Start of EXTRACT
Two stories have crossed my feeds regarding what can be learned about online users, even if they are anonymous or pseudononymous.
From HS Daily Wire:
It was revealed at the U.K.'s parliament the other day that the government may start recording who-contacts-who online. We note that in the summer of 2005, Paul Marks reported on research part-funded by the U.S. National Security Agency (NSA) into how it could monitor social networking sites to "join the dots" among criminal and terrorist groups.
More here. Meanwhile, in Texas...
[R]esearchers at the University of Texas at Austin...took a close look at the way anonymous data can be analyzed and have come to some troubling conclusions. In a paper set to be delivered at an upcoming security conference, they showed how they were able to map out the connections on public social networks such as Twitter and Flickr. They were then able to identify people who were on both networks by looking at the many connections surrounding their network of friends.
End of EXTRACT
Start of DATASET EXTRACT
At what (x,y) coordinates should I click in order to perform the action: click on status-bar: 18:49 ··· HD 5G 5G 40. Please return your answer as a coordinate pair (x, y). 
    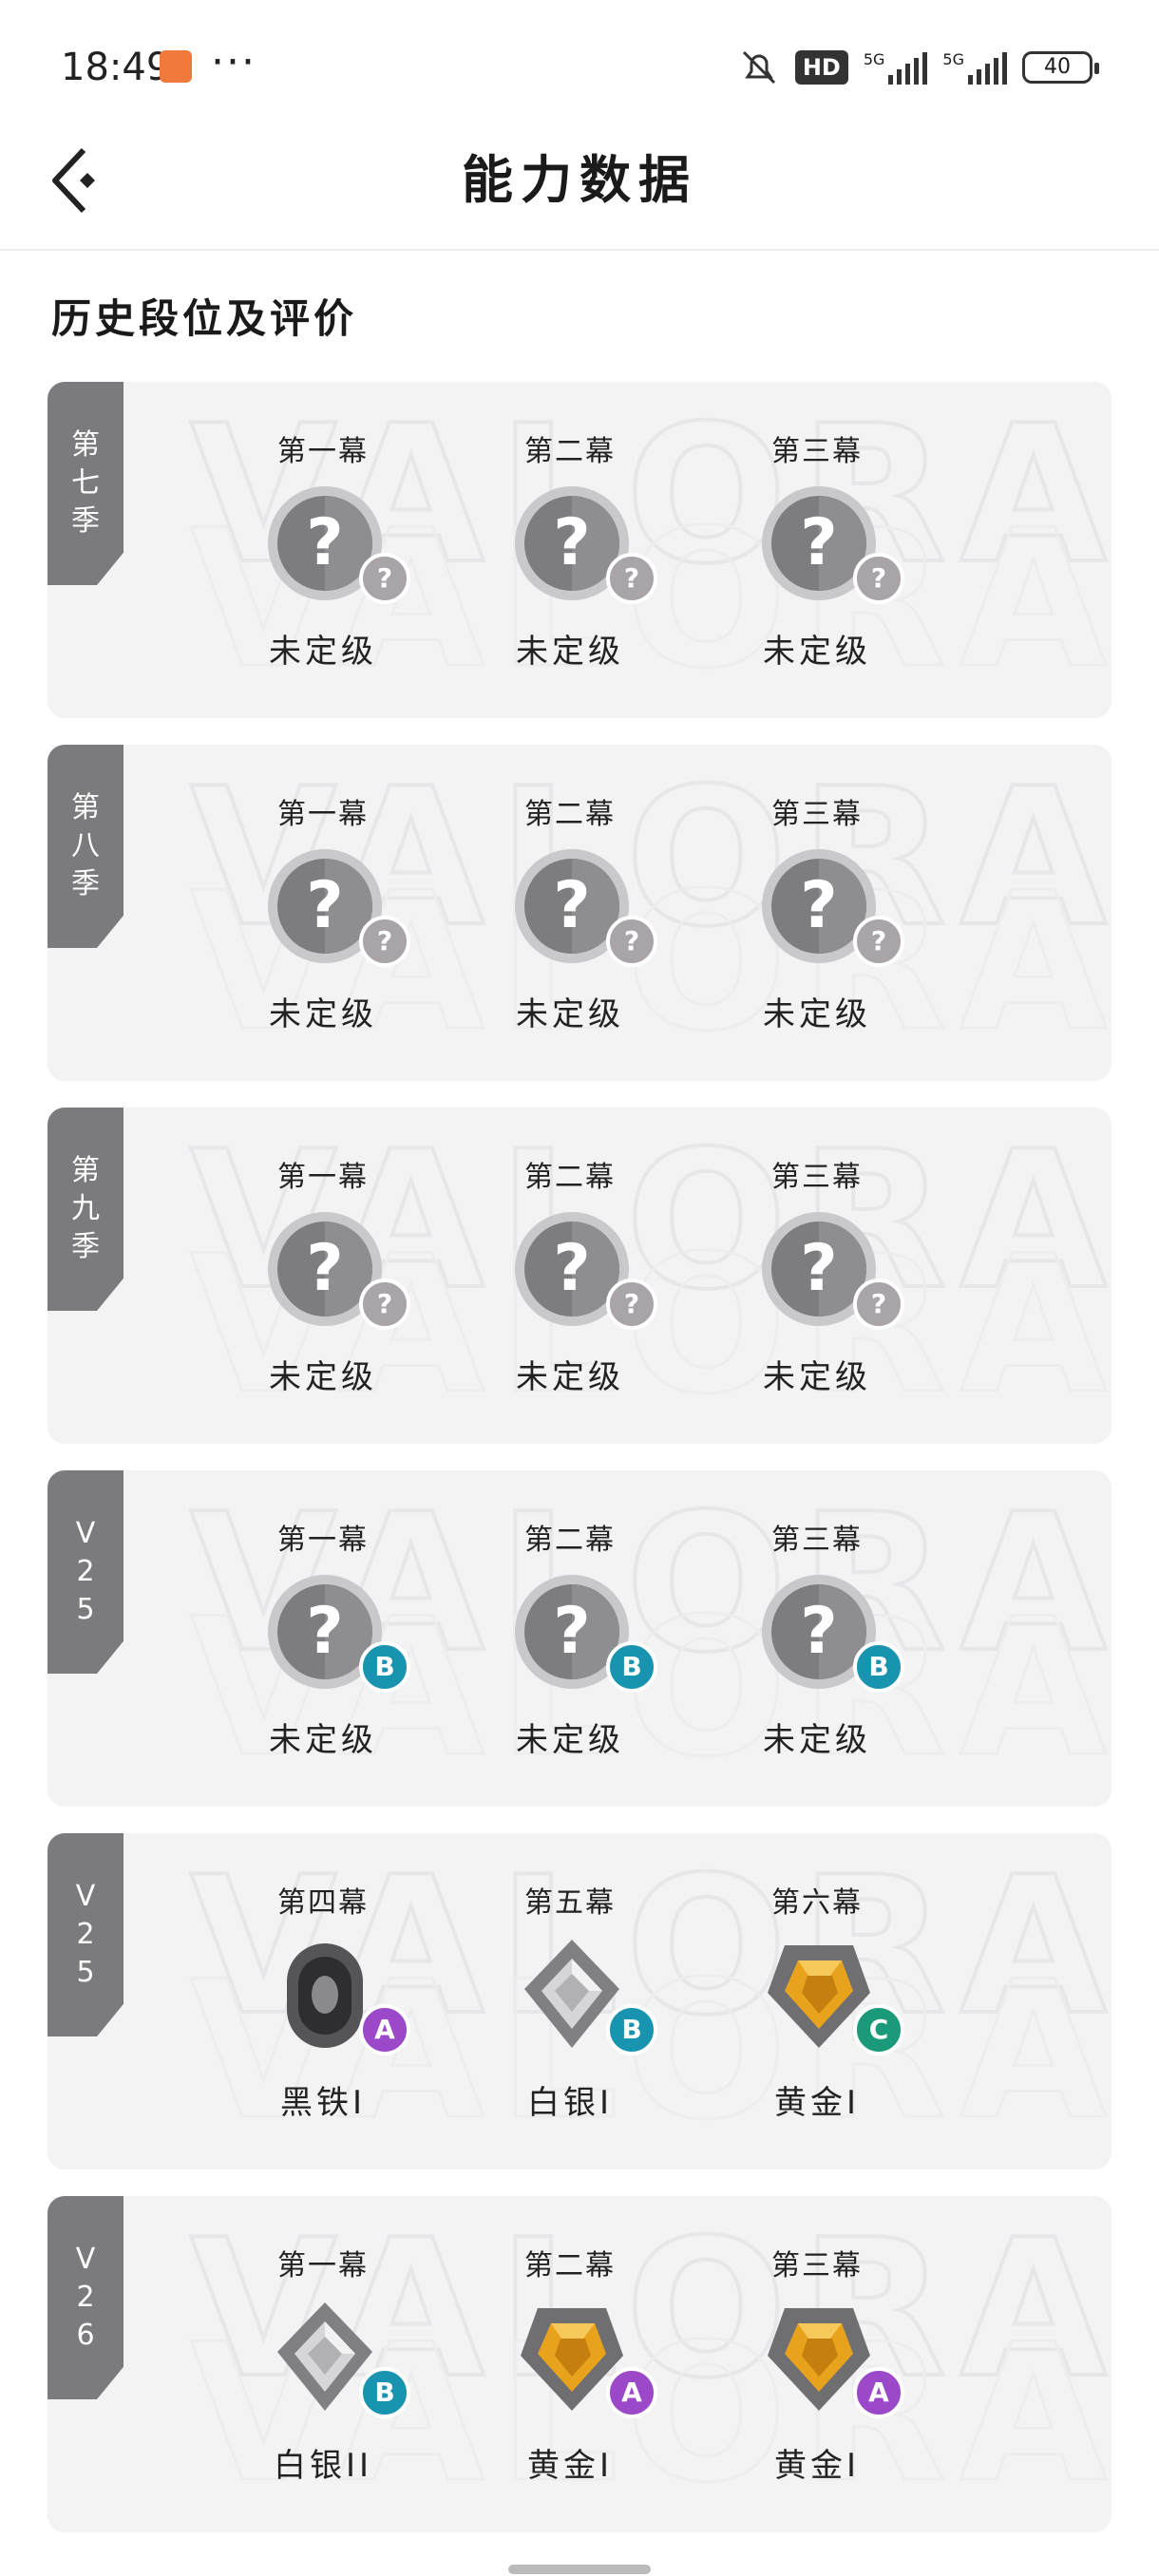
    Looking at the image, I should click on (580, 66).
End of DATASET EXTRACT
◆ **SET OF TASKS**
a. Duplicate everything in the anonymity post from "From HS Daily" down to "and terrorist groups.".
b. Answer these questions from the anonymity post:
(i) In what season and year did Paul Marks report on research part-funded by the NSA?
(ii) Researchers at which university analyzed anonymous data?
(iii) Which two public social networks did those researchers map connections on?

◆ **EXERCISE RESPONSES**
a.
From HS Daily Wire:
It was revealed at the U.K.'s parliament the other day that the government may start recording who-contacts-who online. We note that in the summer of 2005, Paul Marks reported on research part-funded by the U.S. National Security Agency (NSA) into how it could monitor social networking sites to "join the dots" among criminal and terrorist groups.

b.
(i) The summer of 2005.
(ii) The University of Texas at Austin.
(iii) Twitter and Flickr.